WORK TASK:
Check each line of the data for "ENADA", and copy the ones that have it.

SUPPLIED DATA:
————————
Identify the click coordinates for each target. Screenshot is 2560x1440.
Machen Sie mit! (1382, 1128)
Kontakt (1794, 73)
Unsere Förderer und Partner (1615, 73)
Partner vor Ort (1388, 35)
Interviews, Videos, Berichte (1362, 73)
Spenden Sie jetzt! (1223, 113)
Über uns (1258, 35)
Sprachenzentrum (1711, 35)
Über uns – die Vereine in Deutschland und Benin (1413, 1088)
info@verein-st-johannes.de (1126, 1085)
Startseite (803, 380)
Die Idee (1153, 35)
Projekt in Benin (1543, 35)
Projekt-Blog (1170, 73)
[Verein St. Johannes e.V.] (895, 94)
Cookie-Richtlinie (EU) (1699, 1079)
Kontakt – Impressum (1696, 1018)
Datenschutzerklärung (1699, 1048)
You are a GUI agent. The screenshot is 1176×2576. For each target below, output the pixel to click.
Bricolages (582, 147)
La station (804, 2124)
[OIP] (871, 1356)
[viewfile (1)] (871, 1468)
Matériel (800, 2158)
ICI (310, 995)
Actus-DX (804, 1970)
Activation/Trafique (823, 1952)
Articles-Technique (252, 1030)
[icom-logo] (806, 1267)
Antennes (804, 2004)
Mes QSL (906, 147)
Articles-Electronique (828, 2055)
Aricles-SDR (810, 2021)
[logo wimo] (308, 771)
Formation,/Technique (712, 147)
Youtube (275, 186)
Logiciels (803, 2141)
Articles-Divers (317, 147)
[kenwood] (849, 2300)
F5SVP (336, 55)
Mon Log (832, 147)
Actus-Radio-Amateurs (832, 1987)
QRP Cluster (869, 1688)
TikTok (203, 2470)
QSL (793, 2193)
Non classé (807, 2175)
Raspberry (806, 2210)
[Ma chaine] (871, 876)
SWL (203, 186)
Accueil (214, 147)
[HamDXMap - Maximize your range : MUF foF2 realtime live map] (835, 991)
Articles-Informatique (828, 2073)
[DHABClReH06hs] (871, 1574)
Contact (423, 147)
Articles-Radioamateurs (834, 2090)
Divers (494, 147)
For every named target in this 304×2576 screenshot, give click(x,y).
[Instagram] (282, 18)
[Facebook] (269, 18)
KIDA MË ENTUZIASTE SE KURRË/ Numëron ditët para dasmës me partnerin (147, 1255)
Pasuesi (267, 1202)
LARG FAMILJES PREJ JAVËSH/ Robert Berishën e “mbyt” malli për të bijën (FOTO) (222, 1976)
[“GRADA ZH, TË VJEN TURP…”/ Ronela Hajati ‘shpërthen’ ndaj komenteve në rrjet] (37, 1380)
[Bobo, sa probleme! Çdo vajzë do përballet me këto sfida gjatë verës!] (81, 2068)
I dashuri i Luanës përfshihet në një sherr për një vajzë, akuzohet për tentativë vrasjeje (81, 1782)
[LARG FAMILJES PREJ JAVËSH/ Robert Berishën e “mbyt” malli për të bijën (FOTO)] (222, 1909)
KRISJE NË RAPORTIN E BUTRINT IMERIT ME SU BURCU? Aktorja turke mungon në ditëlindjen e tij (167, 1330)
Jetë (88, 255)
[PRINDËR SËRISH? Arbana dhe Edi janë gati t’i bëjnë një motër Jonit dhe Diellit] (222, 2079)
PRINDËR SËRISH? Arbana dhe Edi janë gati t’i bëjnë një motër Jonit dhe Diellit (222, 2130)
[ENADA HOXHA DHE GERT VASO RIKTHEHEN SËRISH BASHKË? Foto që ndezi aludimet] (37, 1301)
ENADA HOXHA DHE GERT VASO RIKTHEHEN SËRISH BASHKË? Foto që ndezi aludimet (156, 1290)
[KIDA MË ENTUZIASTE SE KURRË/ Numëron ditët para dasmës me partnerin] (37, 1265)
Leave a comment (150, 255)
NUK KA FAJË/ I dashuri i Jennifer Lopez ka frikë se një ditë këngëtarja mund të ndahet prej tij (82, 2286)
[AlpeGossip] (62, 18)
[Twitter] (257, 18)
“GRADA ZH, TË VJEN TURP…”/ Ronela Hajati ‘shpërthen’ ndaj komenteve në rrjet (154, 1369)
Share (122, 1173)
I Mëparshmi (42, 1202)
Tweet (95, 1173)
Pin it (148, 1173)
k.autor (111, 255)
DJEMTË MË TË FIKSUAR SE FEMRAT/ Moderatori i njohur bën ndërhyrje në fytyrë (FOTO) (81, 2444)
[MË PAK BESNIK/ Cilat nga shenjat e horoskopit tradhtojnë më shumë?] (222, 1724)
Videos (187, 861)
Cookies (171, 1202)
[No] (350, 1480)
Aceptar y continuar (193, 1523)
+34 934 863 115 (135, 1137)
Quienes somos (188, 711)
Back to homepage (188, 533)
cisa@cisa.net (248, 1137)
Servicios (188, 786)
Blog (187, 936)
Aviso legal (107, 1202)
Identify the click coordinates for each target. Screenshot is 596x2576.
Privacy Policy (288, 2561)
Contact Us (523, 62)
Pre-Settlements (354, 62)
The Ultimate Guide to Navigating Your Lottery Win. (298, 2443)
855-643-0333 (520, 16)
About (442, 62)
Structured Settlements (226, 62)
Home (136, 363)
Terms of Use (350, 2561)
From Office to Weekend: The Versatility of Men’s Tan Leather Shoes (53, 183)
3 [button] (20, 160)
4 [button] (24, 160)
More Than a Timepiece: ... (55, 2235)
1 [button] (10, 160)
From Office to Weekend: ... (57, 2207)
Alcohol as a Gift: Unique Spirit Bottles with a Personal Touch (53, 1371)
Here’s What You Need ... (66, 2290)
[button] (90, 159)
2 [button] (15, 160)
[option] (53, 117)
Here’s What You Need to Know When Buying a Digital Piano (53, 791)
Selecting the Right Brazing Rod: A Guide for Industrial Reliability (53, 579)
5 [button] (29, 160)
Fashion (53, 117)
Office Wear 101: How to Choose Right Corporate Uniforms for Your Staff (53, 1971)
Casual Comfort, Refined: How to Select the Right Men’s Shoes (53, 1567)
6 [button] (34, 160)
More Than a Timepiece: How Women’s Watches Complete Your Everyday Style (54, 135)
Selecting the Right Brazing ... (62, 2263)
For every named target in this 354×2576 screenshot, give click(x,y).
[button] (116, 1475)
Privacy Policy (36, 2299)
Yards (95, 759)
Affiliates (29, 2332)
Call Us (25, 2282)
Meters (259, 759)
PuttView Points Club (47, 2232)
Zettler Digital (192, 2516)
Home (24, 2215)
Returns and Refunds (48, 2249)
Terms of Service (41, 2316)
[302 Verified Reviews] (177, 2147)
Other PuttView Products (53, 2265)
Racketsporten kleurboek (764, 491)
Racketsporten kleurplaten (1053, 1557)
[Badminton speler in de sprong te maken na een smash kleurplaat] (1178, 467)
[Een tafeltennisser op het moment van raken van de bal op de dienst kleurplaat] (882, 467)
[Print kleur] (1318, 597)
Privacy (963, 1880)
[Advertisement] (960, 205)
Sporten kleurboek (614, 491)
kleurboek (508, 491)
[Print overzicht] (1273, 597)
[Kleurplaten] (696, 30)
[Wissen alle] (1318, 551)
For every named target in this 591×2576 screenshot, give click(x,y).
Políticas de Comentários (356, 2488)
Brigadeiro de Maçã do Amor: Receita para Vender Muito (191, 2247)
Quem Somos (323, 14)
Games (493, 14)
————————
SOLUTION FOR THIS EXERCISE:
[ENADA HOXHA DHE GERT VASO RIKTHEHEN SËRISH BASHKË? Foto që ndezi aludimet] (37, 1301)
ENADA HOXHA DHE GERT VASO RIKTHEHEN SËRISH BASHKË? Foto që ndezi aludimet (156, 1290)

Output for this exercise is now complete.